It seems that community contributions to Element Web (Matrix client) are often effectively rejected. For example, see:
- https://github.com/matrix-org/matrix-react-sdk/pull/9240
- https://github.com/matrix-org/matrix-react-sdk/pull/11078
There are also many other PRs for Element Web/Desktop which have not gotten a review in a timely manner (see here). The request to improve the terrible notification sound has been there since 2017, and though several PRs have been submitted to improve it, they have been either ignored or rejected for an unknown reason (there should be an epic project going on which should make the six-year-wait legitimate).
When it comes to development of Element, there is a lot of unspoken, unwritten, internally shared rules among the internal team members. Your PR will be effectively rejected even if it works, unless it aligns with their goals, which you cannot know before submitting a PR.
It should be well noted that there is a clear and strict division between the internal paid workers and external volunteer developers who essentially provide the team free labor. The exclusive attitude of the team behind Element has discouraged the latter from contributing to the project. I myself have been one of the active localization volunteers, but I stopped contributing after I realized it has been free labor.
Matrix is open protocol, everybody is free to build their own clients. Maintainers of any one implementation are free to choose code to include in their project.
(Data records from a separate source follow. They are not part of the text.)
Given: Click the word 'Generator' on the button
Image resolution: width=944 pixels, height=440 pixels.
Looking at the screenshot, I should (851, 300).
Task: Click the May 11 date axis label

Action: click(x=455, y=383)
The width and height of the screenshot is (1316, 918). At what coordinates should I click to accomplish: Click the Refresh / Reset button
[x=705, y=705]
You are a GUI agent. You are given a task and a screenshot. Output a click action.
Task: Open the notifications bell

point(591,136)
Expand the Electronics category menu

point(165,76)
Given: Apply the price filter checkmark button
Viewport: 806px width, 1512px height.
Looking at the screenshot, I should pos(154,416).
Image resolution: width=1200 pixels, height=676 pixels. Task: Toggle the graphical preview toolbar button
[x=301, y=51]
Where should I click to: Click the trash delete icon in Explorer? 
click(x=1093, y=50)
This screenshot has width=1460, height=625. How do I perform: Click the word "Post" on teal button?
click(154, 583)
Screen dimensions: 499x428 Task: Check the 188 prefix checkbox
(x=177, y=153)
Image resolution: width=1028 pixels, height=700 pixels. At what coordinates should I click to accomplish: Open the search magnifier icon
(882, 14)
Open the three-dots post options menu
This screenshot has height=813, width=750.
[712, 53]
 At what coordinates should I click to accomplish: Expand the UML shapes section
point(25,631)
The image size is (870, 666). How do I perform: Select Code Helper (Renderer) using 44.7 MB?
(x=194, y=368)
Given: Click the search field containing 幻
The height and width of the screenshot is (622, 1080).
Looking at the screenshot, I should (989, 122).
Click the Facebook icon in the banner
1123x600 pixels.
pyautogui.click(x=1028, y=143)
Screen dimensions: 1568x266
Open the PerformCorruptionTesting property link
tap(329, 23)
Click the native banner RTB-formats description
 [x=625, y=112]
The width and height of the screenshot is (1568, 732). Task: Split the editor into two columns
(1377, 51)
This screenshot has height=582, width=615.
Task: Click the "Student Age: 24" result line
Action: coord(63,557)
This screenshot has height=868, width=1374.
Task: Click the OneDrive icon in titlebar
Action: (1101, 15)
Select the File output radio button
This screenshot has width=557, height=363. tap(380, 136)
And people can fork Element if they don’t like the way it is going.
Maybe Element developers are not great in including external contribution… but still nothing else seems to implement Matrix that well.
No other client seems feature-complete. I wish I could use NeoChat instead of Matrix, but it still cannot even handle encrypted conversations properly. Are they rejecting contributions too?
In my opinion it is because the team which implements the features to Element, including what to implement and how to do it, substantially decides the protocol itself as well. You would easily identify who both implement the protocol and review PRs.